Work required: In the listing below, a line holding "You are a computer-use agent. 302x218 pixels." and a line holding "Viewport: 283px width, 301px height." mark the range. Retype both exactly, with all lines between them.

The data:
BEGIN
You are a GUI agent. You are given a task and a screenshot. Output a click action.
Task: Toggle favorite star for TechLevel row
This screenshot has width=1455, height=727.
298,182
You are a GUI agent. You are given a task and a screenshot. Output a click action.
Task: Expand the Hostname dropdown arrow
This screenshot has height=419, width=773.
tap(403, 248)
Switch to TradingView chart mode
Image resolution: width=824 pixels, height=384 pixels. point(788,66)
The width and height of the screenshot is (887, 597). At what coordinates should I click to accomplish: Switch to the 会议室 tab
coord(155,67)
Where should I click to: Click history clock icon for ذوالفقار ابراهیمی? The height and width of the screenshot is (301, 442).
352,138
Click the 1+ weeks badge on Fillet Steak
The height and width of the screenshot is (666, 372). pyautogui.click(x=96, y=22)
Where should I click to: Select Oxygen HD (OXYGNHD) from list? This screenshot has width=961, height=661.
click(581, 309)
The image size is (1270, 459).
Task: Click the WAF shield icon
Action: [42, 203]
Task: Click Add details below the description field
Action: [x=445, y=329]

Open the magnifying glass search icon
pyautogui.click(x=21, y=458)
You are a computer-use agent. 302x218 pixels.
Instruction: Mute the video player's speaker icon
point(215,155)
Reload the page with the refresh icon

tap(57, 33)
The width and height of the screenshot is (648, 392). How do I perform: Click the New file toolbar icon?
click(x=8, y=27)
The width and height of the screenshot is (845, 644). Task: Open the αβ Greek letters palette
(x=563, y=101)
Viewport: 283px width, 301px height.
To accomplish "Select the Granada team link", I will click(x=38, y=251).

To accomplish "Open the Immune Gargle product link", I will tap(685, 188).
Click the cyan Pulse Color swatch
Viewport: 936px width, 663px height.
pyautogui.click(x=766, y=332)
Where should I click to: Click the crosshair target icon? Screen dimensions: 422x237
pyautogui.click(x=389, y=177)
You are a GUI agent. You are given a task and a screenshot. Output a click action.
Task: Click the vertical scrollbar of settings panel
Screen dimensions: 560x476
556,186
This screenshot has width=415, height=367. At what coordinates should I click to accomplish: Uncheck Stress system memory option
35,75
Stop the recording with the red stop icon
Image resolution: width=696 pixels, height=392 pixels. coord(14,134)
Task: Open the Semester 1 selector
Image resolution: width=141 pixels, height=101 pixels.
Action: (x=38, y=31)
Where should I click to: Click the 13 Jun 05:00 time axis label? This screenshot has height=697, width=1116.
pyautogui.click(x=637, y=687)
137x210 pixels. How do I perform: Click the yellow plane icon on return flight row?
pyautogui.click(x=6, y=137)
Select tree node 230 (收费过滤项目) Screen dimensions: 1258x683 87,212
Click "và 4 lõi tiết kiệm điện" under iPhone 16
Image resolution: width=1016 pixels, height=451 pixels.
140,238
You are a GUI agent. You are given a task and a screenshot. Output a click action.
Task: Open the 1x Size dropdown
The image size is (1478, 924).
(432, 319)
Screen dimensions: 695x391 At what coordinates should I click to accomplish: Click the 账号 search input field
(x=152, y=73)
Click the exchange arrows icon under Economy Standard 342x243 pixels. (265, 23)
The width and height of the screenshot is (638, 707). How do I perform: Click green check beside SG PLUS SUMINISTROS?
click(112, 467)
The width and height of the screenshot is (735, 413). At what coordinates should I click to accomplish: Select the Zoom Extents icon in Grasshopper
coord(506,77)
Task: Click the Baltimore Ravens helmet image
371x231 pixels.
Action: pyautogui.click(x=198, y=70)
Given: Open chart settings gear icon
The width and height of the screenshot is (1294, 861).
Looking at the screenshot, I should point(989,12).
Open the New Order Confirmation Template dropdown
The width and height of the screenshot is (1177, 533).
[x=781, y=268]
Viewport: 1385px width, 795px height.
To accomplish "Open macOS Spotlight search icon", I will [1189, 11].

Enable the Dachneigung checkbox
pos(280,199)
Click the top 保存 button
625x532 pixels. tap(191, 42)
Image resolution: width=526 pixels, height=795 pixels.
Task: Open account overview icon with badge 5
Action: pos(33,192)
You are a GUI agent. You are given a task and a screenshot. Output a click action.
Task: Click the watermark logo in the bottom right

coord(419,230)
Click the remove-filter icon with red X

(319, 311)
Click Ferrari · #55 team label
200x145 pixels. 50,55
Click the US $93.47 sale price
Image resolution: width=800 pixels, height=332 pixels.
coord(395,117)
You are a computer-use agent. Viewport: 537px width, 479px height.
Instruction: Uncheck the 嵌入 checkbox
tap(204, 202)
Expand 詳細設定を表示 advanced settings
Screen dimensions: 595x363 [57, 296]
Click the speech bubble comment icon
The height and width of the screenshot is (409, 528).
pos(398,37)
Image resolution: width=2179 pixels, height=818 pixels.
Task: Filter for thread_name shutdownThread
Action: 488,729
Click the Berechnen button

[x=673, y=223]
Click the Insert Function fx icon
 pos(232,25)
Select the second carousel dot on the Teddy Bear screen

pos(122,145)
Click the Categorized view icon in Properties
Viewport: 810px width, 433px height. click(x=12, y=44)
END
Exercise solution:
You are a computer-use agent. 302x218 pixels.
Instruction: Mute the video player's speaker icon
point(215,155)
Reload the page with the refresh icon

tap(57, 33)
The width and height of the screenshot is (648, 392). How do I perform: Click the New file toolbar icon?
click(x=8, y=27)
The width and height of the screenshot is (845, 644). Task: Open the αβ Greek letters palette
(x=563, y=101)
Viewport: 283px width, 301px height.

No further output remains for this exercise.